==== KUTIPAN HALAMAN
Telah menceritakan kepada kami Ahmad bin Muhammad bin Hanbal : Telah menceritakan kepada kami Ismaa’iil bin Ibraahiim : Telah mengkhabarkan kepada kami Ayyuub, dari ‘Ikrimah : Bahwasannya ‘Aliy ‘alaihis-salaam pernah membakar orang-orang yang murtad dari Islam. Lalu sampailah berita itu kepada Ibnu ‘Abbaas hingga ia berkata : "Sungguh, aku tidak akan membakar mereka dengan api. Sesungguhnya Rasulullah shallallaahu 'alaihi wa sallam bersabda : ‘Janganlah kalian menyiksa dengan siksaan Allah’. Dan aku memerangi mereka berdasarkan sabda Rasulullah shallallaahu 'alaihi wa sallam. Sesungguhnya Rasulullah shallallaahu 'alaihi wa sallam bersabda : ‘Barangsiapa mengganti agamanya, maka bunuhlah ia’. Maka sampailah perkataan itu pada ‘Aliy, dan ia berkata : ‘Waiha Ibna ‘Abbaas’ [Diriwayatkan oleh Abu Daawud no. 4351].
========
==== DATA YANG DIBERIKAN
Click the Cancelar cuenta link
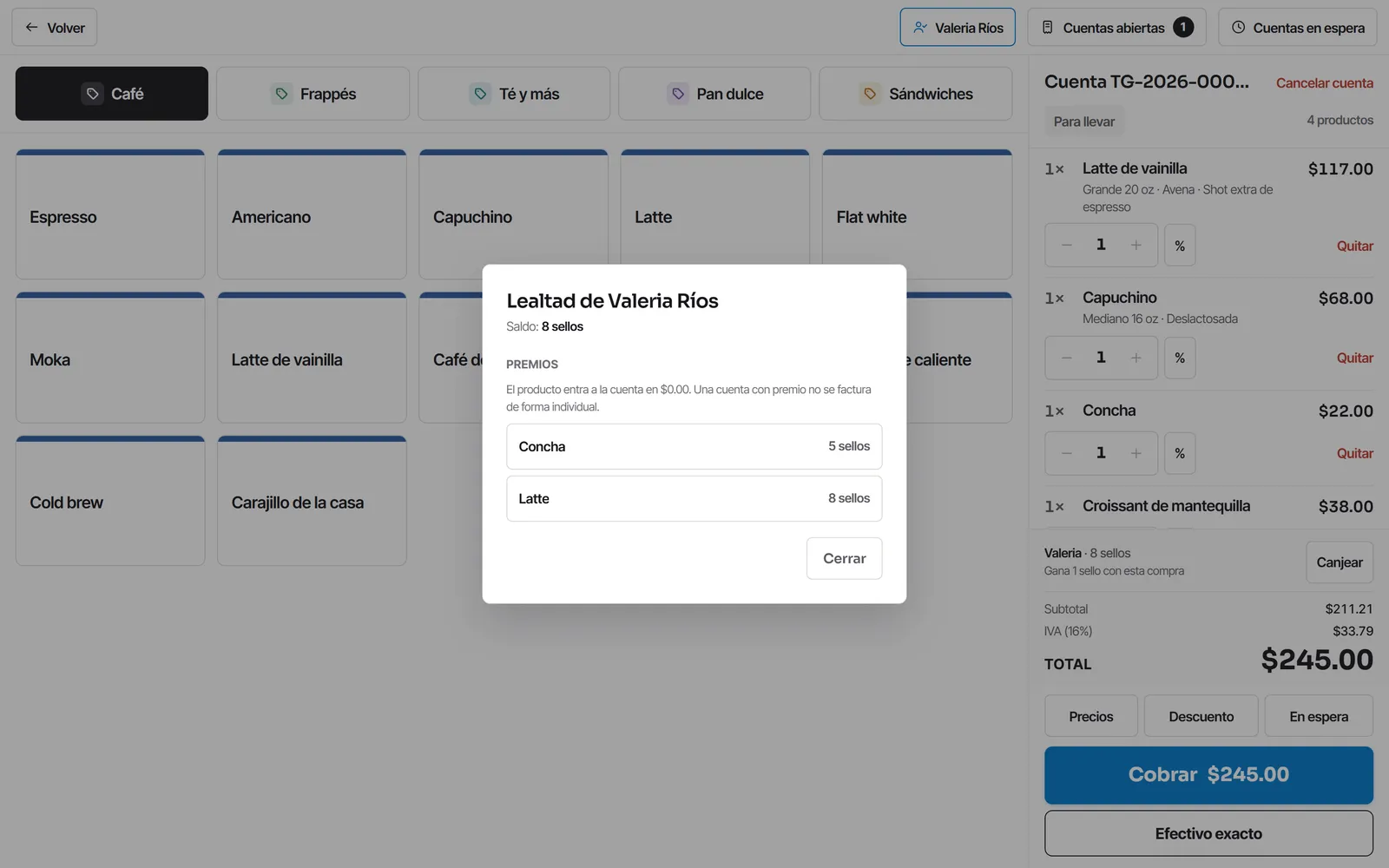The height and width of the screenshot is (868, 1389). tap(1325, 83)
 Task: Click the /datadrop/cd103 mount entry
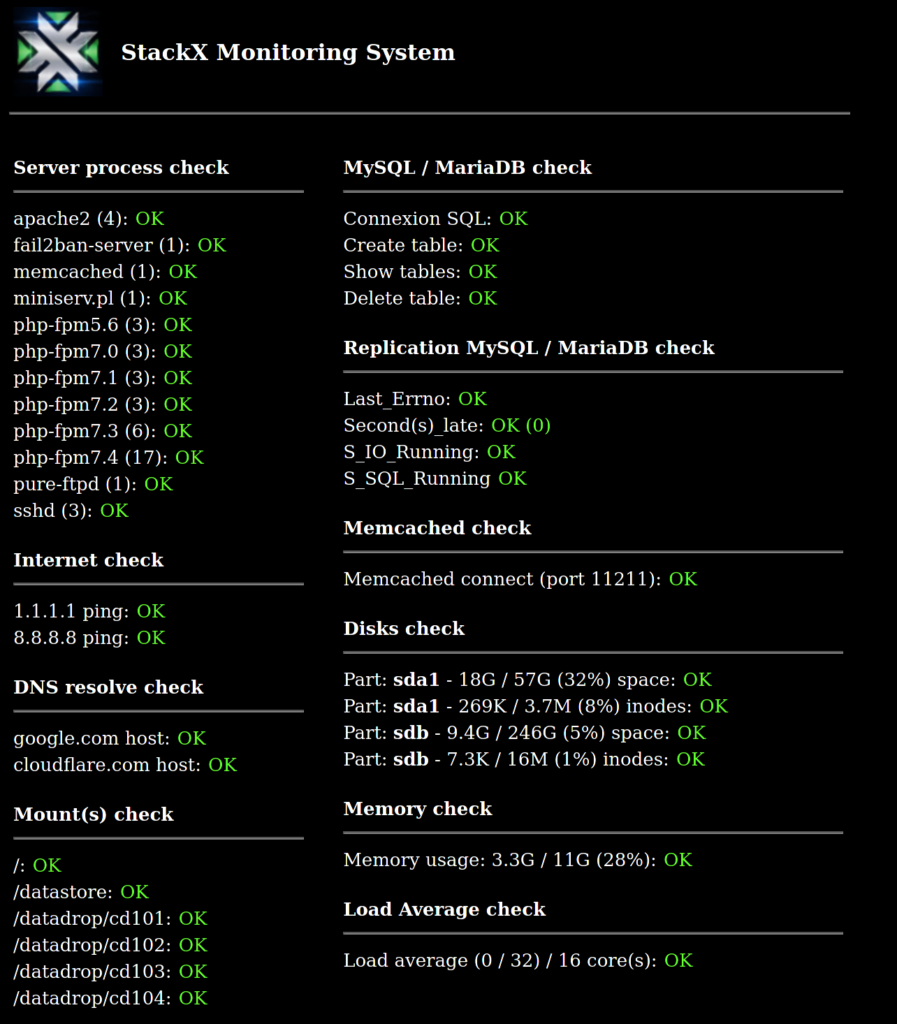coord(110,972)
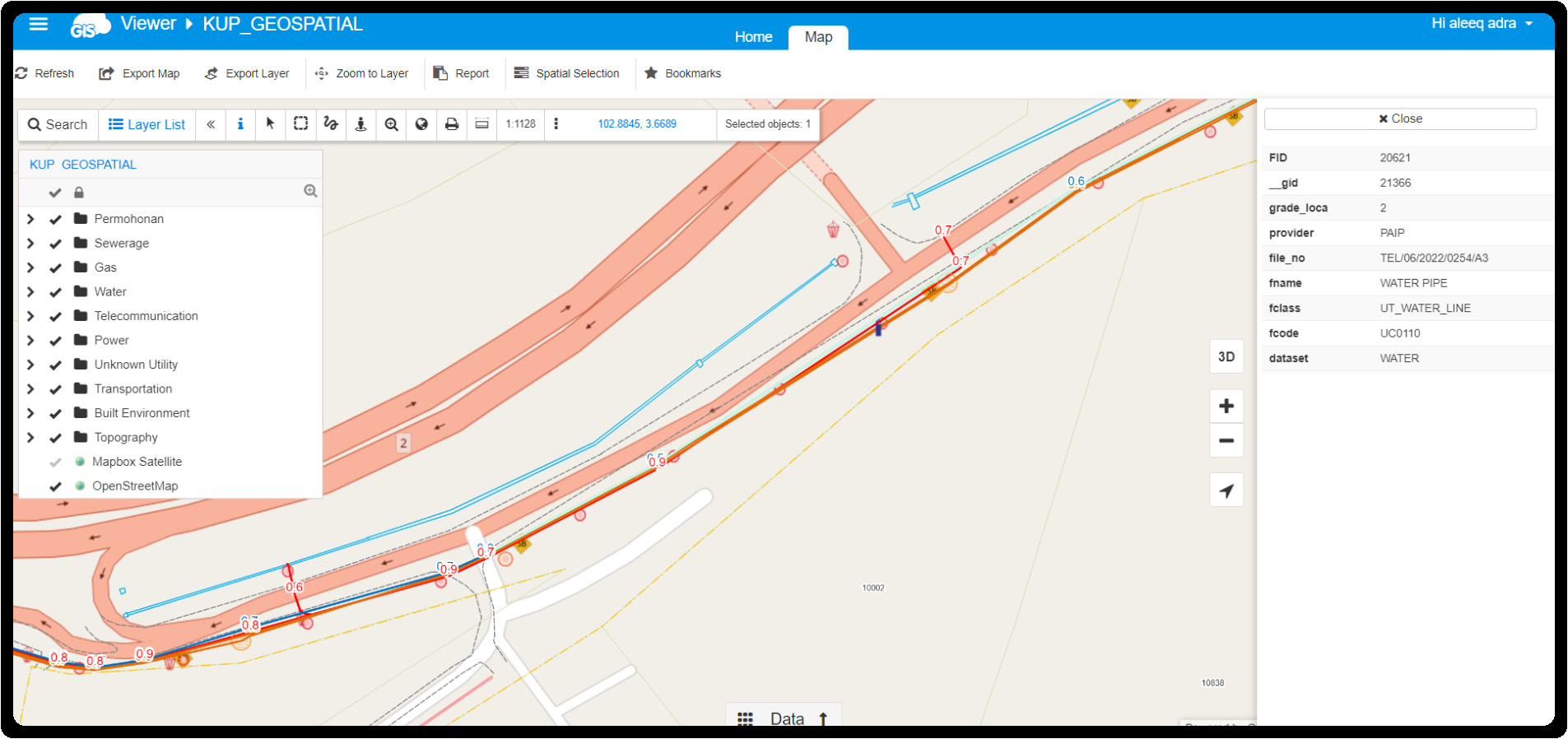Image resolution: width=1568 pixels, height=739 pixels.
Task: Expand the Power layer folder
Action: click(30, 341)
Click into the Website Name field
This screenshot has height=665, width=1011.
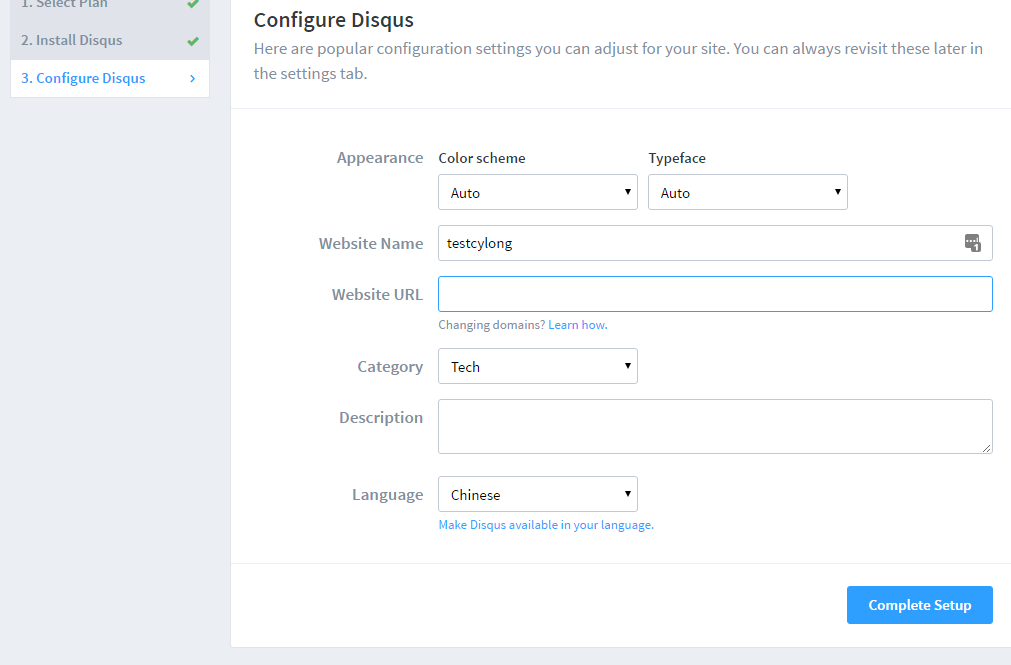click(x=715, y=243)
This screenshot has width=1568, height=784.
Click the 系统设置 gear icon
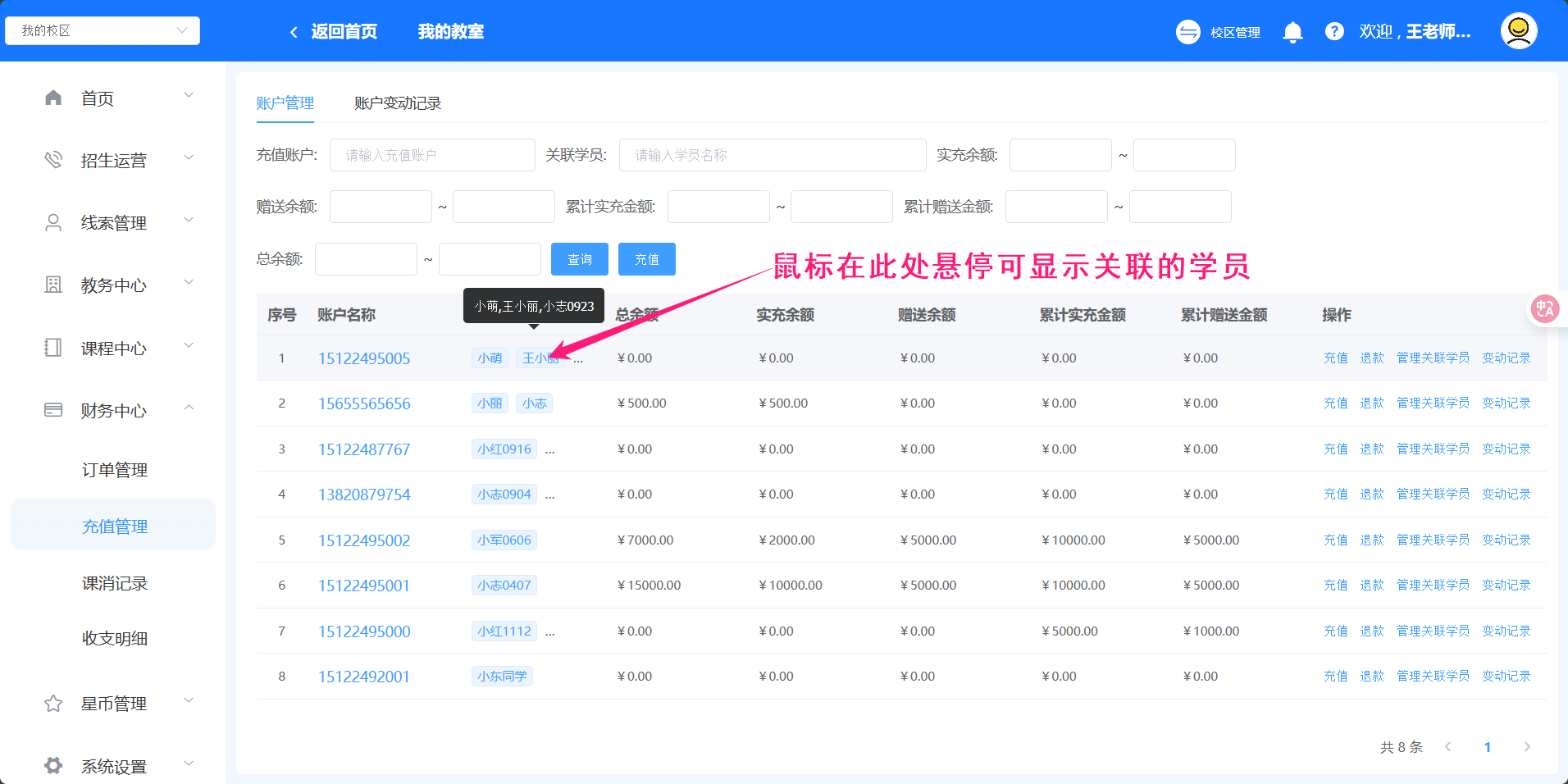click(x=53, y=766)
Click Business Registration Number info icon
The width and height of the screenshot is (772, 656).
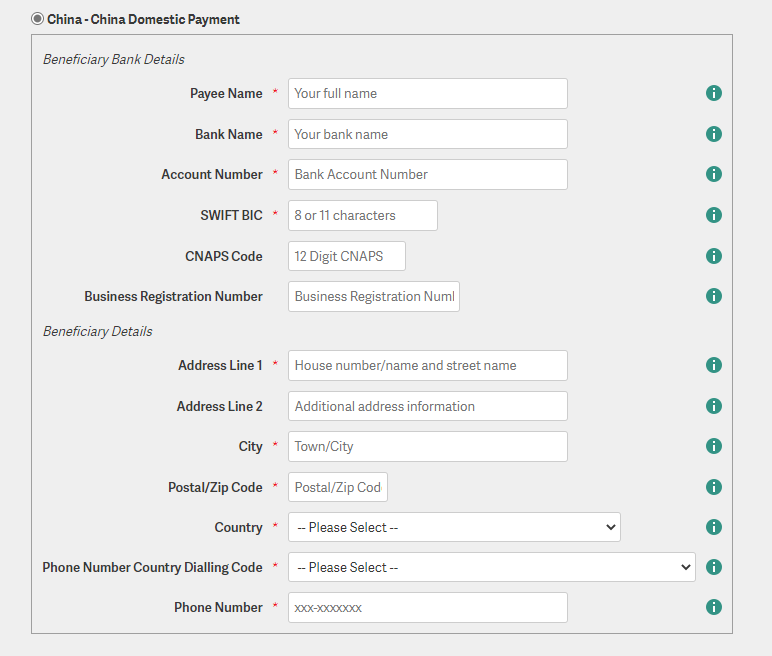pos(713,296)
========
* _TUJUAN A_:
Menurut kutipan hadis ini, apa yang pernah dilakukan 'Aliy terhadap orang-orang yang murtad dari Islam?
* _TUJUAN B_:
Tuliskan ulang dari daftar semua baris mulai dari baris yang memuat "Task: Click the /datadrop/cd103 mount entry" sampai akhir daftar, kedua ujungnya ikut disalin. Gambarnya jangan dimasukkan.
Kutipan dan daftar ini diambil dari sumber yang berbeda.

* _JAWABAN A_:
Ia membakar mereka.

* _JAWABAN B_:
 Task: Click the /datadrop/cd103 mount entry
coord(110,972)
Image resolution: width=1568 pixels, height=739 pixels.
Task: Expand the Power layer folder
Action: click(30, 341)
Click into the Website Name field
This screenshot has height=665, width=1011.
click(x=715, y=243)
This screenshot has width=1568, height=784.
Click the 系统设置 gear icon
click(x=53, y=766)
Click Business Registration Number info icon
The width and height of the screenshot is (772, 656).
pos(713,296)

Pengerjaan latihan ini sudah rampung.